= Project Cumulus =

1950s UK government initiative and the subject of conspiracy theories

Project Cumulus was a 1950s UK government initiative to investigate weather manipulation, in particular through cloud seeding experiments. The project, which was operational between 1949 and 1952, was known jokingly as Operation Witch Doctor. The experiments involved RAF planes dropping chemicals above clouds in an attempt to make rain.

A conspiracy theory has circulated claiming that the Lynmouth Flood was caused by Project Cumulus. However, the claim ignores the size of the meterological weather pattern and how similar floods have occurred throughout British Isles for centuries.

==Project==
Operation Cumulus was based at the RAF's School of Aeronautics at RAF Cranfield in Bedfordshire, England. Scientists worked with the RAF and the MoD's meteorological research flight based at RAF Farnborough to identify chemicals, which were provided by ICI in Billingham, that could be released into clouds to cause rain through artificial means.

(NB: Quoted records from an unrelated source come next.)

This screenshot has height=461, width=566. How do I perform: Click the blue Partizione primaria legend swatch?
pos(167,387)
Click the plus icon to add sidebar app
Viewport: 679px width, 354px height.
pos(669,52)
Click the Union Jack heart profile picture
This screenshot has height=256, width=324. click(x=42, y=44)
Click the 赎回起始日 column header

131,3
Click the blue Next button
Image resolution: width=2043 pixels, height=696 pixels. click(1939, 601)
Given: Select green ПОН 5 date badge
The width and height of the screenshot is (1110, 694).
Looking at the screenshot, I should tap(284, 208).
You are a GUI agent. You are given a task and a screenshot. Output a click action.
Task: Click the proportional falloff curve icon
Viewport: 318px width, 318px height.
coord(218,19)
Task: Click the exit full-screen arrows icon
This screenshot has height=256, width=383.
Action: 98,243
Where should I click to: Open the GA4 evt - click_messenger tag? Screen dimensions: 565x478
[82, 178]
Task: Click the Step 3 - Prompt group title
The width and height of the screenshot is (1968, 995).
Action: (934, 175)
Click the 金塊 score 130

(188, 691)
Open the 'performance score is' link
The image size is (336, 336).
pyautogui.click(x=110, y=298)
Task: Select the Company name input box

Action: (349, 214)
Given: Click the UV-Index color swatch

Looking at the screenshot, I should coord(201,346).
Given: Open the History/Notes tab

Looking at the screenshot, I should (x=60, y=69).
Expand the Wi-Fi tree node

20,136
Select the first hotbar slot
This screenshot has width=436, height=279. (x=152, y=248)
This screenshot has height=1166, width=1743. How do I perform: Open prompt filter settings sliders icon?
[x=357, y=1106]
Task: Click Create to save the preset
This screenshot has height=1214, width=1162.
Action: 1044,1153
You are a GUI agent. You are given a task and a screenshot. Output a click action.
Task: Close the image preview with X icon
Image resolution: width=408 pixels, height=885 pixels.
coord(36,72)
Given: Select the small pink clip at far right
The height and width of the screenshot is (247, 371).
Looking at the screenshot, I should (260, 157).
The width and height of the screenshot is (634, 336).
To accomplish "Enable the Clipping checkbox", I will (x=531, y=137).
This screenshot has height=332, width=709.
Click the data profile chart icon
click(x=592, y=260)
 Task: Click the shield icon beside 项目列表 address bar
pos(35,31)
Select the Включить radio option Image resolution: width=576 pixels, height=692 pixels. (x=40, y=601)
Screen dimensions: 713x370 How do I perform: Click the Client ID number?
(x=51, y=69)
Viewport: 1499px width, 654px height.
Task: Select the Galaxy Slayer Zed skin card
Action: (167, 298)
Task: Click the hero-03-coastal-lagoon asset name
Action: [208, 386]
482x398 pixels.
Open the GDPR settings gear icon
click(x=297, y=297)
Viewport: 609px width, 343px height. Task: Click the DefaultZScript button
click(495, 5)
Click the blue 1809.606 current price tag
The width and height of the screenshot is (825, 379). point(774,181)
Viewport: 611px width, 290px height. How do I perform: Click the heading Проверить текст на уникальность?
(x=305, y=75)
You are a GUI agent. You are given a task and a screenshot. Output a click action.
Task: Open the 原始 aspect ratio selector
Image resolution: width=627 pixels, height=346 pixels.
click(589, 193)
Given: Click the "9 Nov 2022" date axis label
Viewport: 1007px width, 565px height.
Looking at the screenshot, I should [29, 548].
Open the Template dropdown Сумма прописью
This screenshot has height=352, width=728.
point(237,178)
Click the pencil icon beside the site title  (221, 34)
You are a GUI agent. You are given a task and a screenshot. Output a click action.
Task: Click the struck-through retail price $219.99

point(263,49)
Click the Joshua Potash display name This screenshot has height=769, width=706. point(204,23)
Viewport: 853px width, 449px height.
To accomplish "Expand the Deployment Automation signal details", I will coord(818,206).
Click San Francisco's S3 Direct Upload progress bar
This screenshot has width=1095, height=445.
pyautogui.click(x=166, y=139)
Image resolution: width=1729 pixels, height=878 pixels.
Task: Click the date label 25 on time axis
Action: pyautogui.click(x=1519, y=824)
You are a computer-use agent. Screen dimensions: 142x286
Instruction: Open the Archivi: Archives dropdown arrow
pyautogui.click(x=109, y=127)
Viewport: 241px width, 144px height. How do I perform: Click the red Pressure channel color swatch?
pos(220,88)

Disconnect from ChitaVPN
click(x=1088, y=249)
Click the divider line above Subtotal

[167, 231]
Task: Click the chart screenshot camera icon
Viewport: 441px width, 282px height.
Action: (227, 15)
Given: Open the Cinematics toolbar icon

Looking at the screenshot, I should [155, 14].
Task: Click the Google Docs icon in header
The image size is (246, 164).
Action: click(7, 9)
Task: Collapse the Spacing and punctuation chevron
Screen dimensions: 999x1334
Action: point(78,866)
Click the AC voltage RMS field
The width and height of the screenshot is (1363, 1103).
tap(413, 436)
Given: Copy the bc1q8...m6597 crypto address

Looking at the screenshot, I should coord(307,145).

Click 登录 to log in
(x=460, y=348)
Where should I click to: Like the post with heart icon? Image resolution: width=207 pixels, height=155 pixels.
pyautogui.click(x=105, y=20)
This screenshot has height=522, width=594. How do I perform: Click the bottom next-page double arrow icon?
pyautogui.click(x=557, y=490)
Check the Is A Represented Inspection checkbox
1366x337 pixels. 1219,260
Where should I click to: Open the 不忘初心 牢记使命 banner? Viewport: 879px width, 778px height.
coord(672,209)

The military applications for this included stopping enemy movement because of boggy ground or flooded rivers, and clearing fog from airfields. Another reason was that rainmaking might have the potential "to explode an atomic weapon in a seeded storm system or cloud. This would produce a far wider area of radioactive contamination than in a normal atomic explosion".

Methods that were tested involved releasing pellets of salt, dry ice, or silver iodide into clouds from aircraft or from firing them into clouds from the ground.

==Lynmouth==

On 16 August 1952, a severe flood occurred in the town of Lynmouth in north Devon. 9 in of rain fell within twenty-four hours: "Ninety million tonnes of water swept down the narrow valley into Lynmouth" and the East Lyn River rose rapidly and burst its banks. Thirty-four people died and many buildings and bridges were seriously damaged. According to the BBC, "North Devon experienced 250 times the normal August rainfall in 1952."

The amount of rainfall cited by the BBC seems questionable, probably overstated by a factor of 100 (as 230 mm of rain would be approximately 2.5 times the normal amount for a typical August month). An article from the 1953 Geography Journal cited the rainfall levels to be high, but nothing close to the levels suggested by the BBC article from 2001.

Comparable floods in the area have been recorded in the past, such as one in 1924.

A conspiracy theory has circulated that the flood was caused by secret cloud seeding experiments conducted by the Royal Air Force. However, noting that the experiments were not secret, that the cloud seeding experiments were at the scale of individual clouds, and that the whole of the southwestern corner of the British Isles was affected by heavy rain at the time, the theory to whether the weather was impacted has been dismissed as "preposterous" by one weather expert Philip Eden.